_Task description_
Among the entries, find each line that includes the string "computer" and list it.

_Source data_
Start of Block

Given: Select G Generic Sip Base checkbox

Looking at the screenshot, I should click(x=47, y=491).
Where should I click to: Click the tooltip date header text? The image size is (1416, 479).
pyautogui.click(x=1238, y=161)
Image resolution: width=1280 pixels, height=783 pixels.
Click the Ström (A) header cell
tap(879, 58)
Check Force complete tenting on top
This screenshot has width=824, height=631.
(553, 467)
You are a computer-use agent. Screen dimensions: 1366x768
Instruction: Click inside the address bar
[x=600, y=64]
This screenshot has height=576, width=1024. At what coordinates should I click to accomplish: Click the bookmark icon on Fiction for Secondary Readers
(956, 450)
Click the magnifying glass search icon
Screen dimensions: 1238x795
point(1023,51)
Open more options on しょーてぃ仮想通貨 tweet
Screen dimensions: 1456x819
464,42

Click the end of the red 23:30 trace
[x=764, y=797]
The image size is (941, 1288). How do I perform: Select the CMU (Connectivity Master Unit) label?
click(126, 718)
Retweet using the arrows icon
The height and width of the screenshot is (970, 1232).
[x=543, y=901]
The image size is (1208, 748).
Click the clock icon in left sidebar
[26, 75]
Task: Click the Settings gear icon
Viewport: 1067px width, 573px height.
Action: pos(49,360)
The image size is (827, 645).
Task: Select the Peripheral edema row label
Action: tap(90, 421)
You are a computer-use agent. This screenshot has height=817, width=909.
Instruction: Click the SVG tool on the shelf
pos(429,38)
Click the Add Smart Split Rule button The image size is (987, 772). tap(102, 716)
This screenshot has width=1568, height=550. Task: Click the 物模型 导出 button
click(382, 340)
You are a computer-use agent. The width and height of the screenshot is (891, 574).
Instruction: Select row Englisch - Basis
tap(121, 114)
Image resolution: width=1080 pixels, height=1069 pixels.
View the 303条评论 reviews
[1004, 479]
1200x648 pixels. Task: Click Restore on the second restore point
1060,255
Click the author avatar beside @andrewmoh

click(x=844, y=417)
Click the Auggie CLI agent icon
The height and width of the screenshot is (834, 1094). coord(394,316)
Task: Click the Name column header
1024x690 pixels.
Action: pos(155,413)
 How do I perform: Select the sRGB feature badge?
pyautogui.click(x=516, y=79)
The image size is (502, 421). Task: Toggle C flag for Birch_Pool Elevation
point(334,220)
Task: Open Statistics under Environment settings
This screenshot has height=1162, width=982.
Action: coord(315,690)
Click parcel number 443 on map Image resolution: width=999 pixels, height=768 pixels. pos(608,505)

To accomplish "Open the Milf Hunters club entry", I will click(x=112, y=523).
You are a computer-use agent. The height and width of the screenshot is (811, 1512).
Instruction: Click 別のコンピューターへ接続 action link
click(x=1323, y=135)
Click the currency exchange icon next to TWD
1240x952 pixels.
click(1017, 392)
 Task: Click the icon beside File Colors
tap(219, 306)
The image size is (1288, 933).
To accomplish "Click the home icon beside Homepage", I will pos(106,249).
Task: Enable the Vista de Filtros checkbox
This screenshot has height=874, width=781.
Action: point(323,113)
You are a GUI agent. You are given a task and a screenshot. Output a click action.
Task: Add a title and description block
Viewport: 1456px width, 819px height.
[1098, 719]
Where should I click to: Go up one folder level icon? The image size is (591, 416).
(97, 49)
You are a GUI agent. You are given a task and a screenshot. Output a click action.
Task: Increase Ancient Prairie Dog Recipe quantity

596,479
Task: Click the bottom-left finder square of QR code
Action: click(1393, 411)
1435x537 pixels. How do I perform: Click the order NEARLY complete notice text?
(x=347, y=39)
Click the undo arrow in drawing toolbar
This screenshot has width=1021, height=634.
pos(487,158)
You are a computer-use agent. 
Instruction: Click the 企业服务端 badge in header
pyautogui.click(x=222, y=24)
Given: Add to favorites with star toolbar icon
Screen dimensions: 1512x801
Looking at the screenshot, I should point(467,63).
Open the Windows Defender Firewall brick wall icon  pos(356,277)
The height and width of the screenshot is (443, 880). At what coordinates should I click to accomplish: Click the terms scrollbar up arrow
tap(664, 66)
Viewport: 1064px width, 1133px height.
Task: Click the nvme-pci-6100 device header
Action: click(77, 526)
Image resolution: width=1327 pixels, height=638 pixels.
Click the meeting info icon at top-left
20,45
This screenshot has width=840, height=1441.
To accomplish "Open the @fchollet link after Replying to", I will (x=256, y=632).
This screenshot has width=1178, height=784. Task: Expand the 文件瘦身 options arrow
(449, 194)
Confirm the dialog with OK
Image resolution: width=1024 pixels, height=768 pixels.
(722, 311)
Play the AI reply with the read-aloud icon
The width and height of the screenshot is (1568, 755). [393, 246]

End of Block

_Response to the task_
You are a computer-use agent. Screen dimensions: 1366x768
You are a computer-use agent. This screenshot has height=817, width=909.
You are a computer-use agent. The width and height of the screenshot is (891, 574).
You are a computer-use agent. The height and width of the screenshot is (811, 1512).
You are a computer-use agent. 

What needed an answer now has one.